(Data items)
________________________________________

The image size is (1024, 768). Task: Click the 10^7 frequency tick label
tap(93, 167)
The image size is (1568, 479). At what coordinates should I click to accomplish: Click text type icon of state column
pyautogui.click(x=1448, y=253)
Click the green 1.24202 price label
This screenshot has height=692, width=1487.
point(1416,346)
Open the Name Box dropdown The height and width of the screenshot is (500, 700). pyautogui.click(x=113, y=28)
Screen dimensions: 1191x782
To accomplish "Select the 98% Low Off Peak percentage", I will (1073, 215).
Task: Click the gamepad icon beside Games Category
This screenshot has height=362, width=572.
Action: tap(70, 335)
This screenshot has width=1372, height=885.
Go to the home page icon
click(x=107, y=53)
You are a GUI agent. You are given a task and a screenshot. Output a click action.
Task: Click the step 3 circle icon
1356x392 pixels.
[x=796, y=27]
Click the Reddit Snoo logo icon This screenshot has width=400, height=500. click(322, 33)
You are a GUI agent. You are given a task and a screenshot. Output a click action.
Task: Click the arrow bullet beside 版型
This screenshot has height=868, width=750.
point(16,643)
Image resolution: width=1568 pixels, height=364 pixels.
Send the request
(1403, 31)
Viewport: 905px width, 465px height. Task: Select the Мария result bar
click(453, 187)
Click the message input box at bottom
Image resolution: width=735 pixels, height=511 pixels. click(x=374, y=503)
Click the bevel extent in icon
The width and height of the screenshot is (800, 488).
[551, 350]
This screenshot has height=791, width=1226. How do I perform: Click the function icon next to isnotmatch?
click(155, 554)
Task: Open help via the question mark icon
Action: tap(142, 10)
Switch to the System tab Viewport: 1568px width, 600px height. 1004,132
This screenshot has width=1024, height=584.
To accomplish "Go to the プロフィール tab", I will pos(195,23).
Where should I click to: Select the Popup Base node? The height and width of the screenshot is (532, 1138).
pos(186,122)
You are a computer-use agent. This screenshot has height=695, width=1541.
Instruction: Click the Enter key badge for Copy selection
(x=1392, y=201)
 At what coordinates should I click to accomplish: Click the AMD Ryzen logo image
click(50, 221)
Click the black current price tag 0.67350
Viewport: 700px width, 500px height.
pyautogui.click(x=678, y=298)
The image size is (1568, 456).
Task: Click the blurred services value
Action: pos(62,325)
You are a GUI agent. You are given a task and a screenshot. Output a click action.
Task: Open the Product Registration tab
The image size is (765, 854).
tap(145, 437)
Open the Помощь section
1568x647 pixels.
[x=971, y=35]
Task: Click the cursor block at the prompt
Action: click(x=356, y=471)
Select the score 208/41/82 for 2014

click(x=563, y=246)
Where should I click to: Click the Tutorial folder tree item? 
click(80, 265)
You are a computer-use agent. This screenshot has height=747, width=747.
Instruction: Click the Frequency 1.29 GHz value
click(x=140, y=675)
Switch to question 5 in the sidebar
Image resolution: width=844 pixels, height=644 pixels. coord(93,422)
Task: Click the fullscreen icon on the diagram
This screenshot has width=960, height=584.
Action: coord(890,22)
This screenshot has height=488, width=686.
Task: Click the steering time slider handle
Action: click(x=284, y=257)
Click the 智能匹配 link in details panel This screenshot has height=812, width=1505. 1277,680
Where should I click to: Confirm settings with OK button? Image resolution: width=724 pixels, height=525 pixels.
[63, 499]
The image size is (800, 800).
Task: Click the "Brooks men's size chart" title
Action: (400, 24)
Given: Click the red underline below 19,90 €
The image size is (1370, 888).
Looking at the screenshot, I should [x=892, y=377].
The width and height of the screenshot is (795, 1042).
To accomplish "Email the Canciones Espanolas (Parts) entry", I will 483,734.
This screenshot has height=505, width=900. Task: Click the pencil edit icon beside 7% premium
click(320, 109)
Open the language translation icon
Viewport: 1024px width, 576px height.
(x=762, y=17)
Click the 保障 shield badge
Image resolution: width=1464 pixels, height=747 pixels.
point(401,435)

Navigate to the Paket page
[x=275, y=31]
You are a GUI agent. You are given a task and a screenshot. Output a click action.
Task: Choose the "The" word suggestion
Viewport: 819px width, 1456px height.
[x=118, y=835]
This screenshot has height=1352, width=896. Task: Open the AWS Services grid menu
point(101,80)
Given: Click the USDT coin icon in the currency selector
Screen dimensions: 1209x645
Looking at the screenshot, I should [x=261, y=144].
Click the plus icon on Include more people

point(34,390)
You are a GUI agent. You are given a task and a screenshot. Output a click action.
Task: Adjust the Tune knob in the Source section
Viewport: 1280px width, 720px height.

________________________________________

- **To do**:
The answer must consist of every line from the records above that holds "will".

- **Answer to this exercise**:
To accomplish "Select the 98% Low Off Peak percentage", I will (1073, 215).
To accomplish "Go to the プロフィール tab", I will pos(195,23).
To accomplish "Email the Canciones Espanolas (Parts) entry", I will 483,734.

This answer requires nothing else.